Nowadays, the prevalence of the obesogenic environment generates a direct impact on food intake on a neighbourhood level. [81] The built environment with increasingly high density convenience stores and fast-food restaurants limit people’s food choice to an unhealthier stream. [82] Visual and olfactory sensory factors can stimulate the CNS to increase food intake through reward systems. [3] While sedentary lifestyle is undermining people’s health, Exercise has been demonstrated to suppress food intake by reducing ghrelin level and corresponding appetite. [83] Other lifestyle factors such as sleep and stress can have opposite while interactive roles in hormonal adjustments to regulate appetite [84], thus maintaining a healthy body weight.
Conclusion
Human brain, particularly the hypothalamus, integrate various hormonal signals from gut with adipose signals elegantly to regulate food intake and energy balance. Disturbance of the hormones can lead to abnormal metabolic conditions such as obesity and diabetes. Leptin, one of the most important gut hormones, together with CCK, PYY, PP, GLP-1 and insulin, suppress appetite by acting on POMC/CART neurons in the ARC region of the hypothalamus; ghrelin, as the only known orexigenic hormone, stimulate appetite by activating the NPY/AgRP neurons adversely. Treatments include blockage of ghrelin receptors, improved leptin sensitivity and improved leptin receptor function.
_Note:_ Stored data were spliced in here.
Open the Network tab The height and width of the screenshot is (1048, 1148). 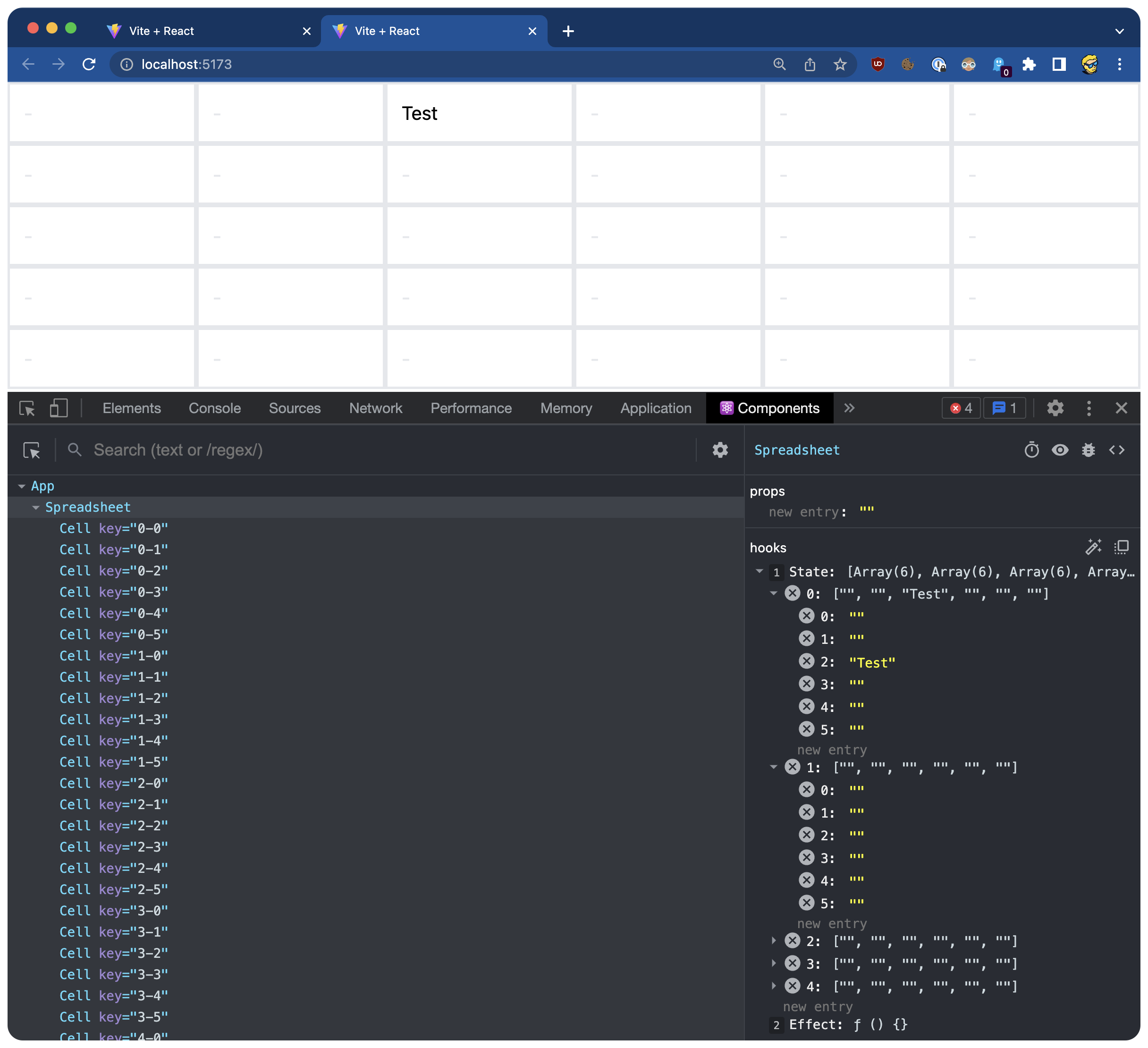click(375, 408)
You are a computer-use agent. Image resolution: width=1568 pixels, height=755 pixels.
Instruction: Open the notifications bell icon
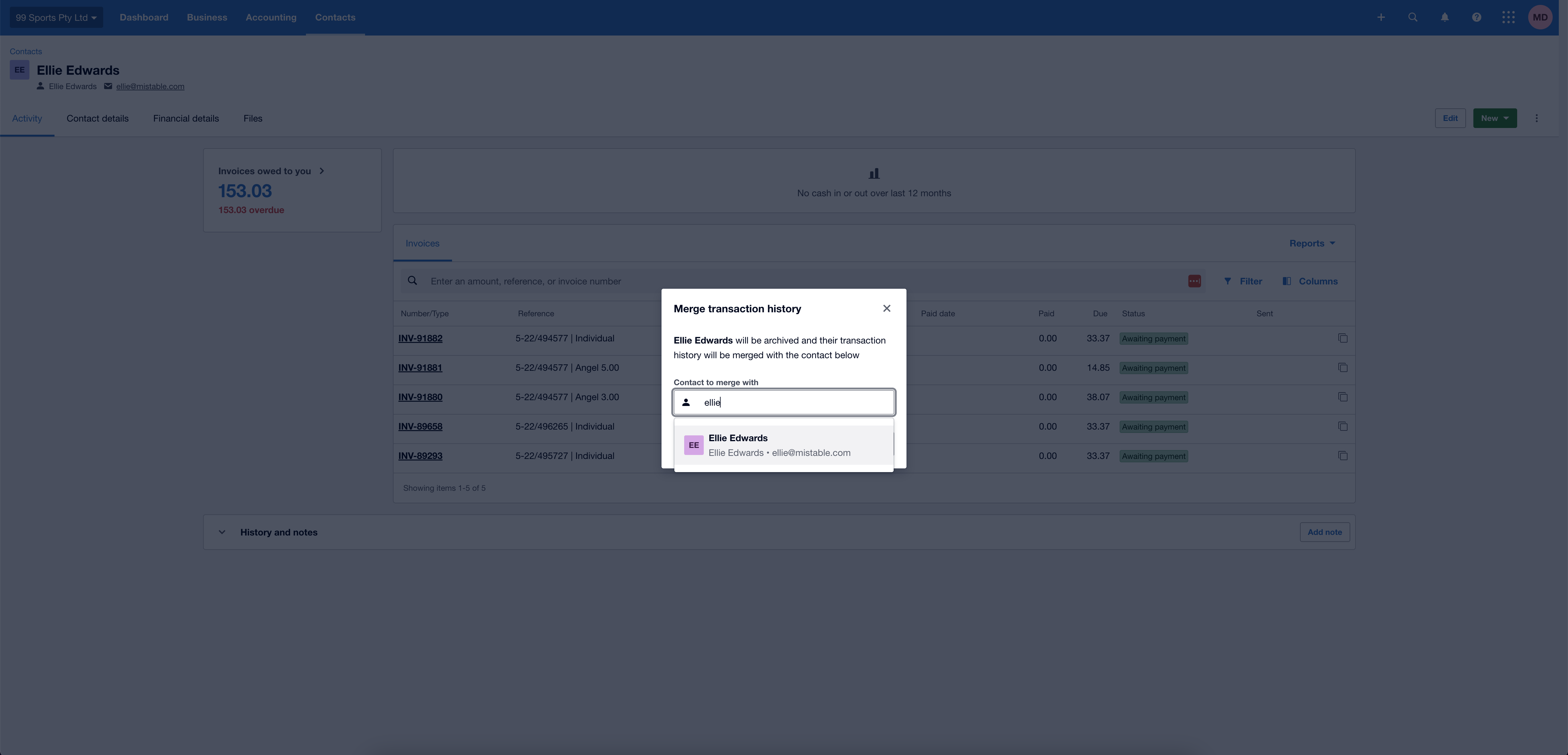pos(1445,18)
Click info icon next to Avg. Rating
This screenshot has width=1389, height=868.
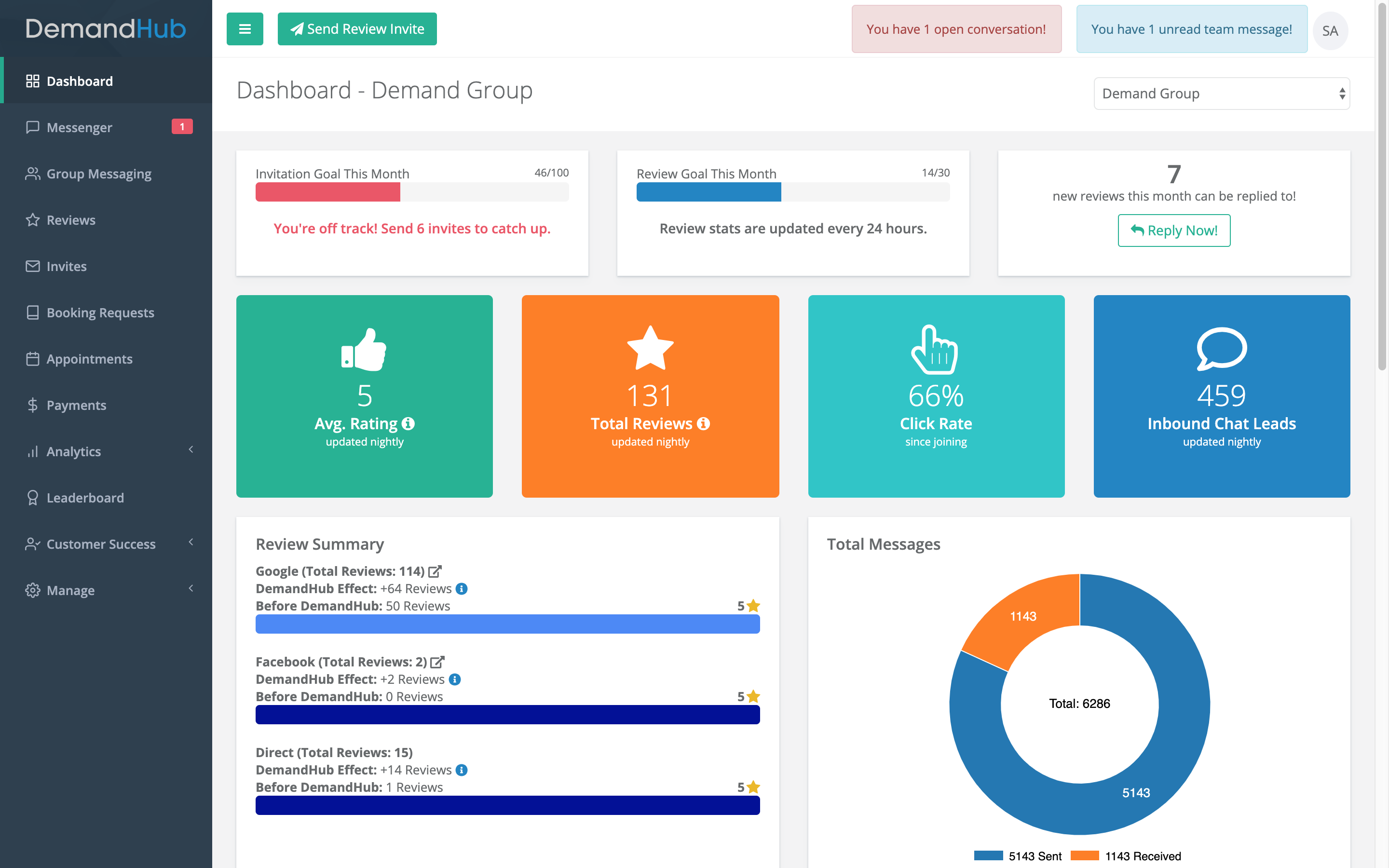pos(408,424)
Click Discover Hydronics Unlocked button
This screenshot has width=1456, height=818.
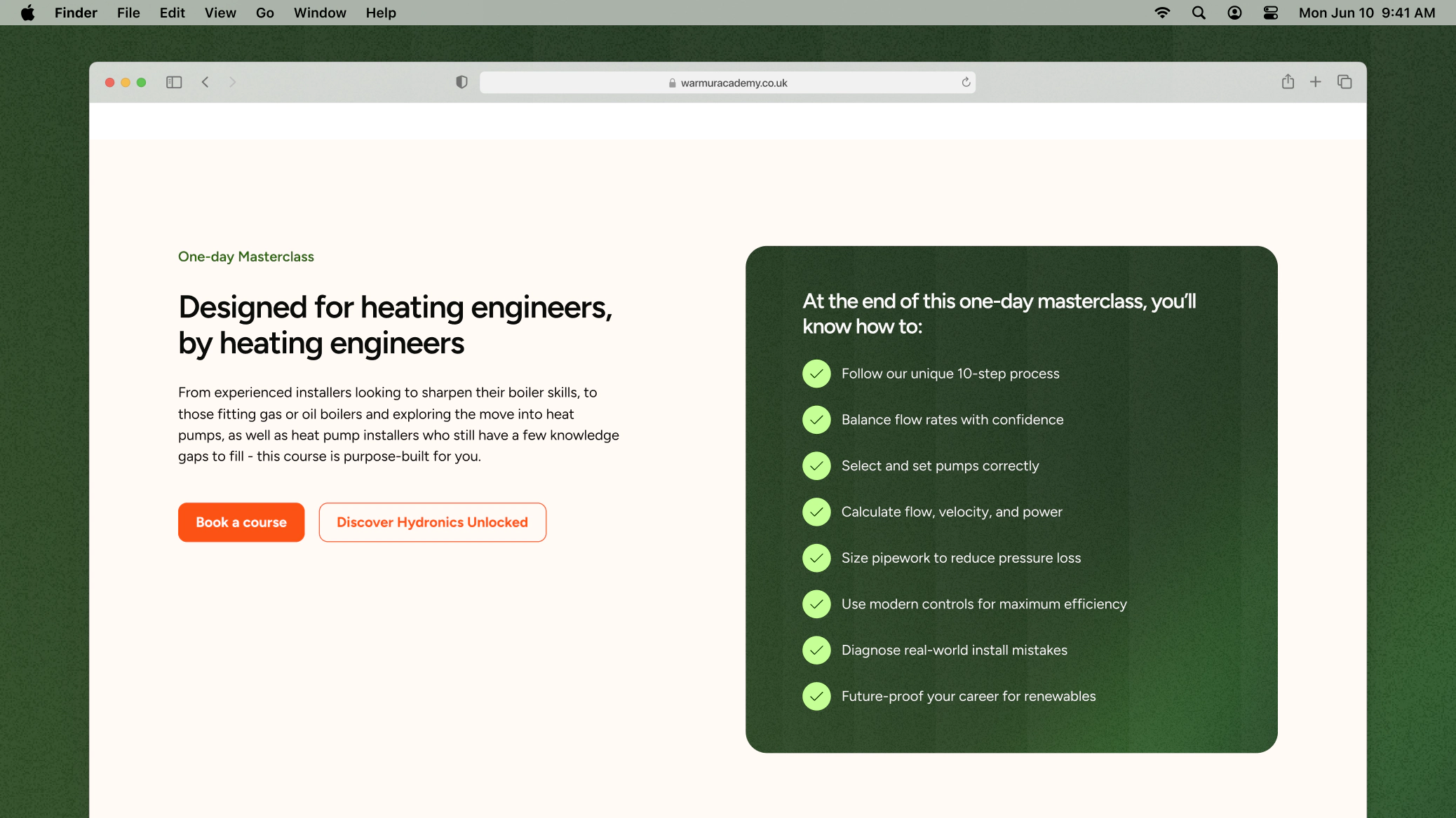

Vulnerable factors such as dose, route and time of injections should be carefully handled with when applying pharmaceutical interventions. Leptin resistance, which is usually caused by chronic over-eating, can cause obesity. A specifically tailored diet to regulate food intake is suggested to the patients. However, compared to diet-induced obesity, genetically-induced leptin resistance usually lead to uncontrollable hyperphagia and impaired satiety. Leptin treatment appeared to be effective, however, a combination of behavioral intervention is suggested. Environmental factors, such as tobacco use, exercise and stress, have impacts on appetite accordingly. The complexity between the behavioural motivations, environmental factors and genetic factors are noticeable.
In summary, appetite is controllable at hormonal level; however, genetically-induced impaired satiety can be hard to control. Future studies looking at the safety and effectiveness of novel treatments are required.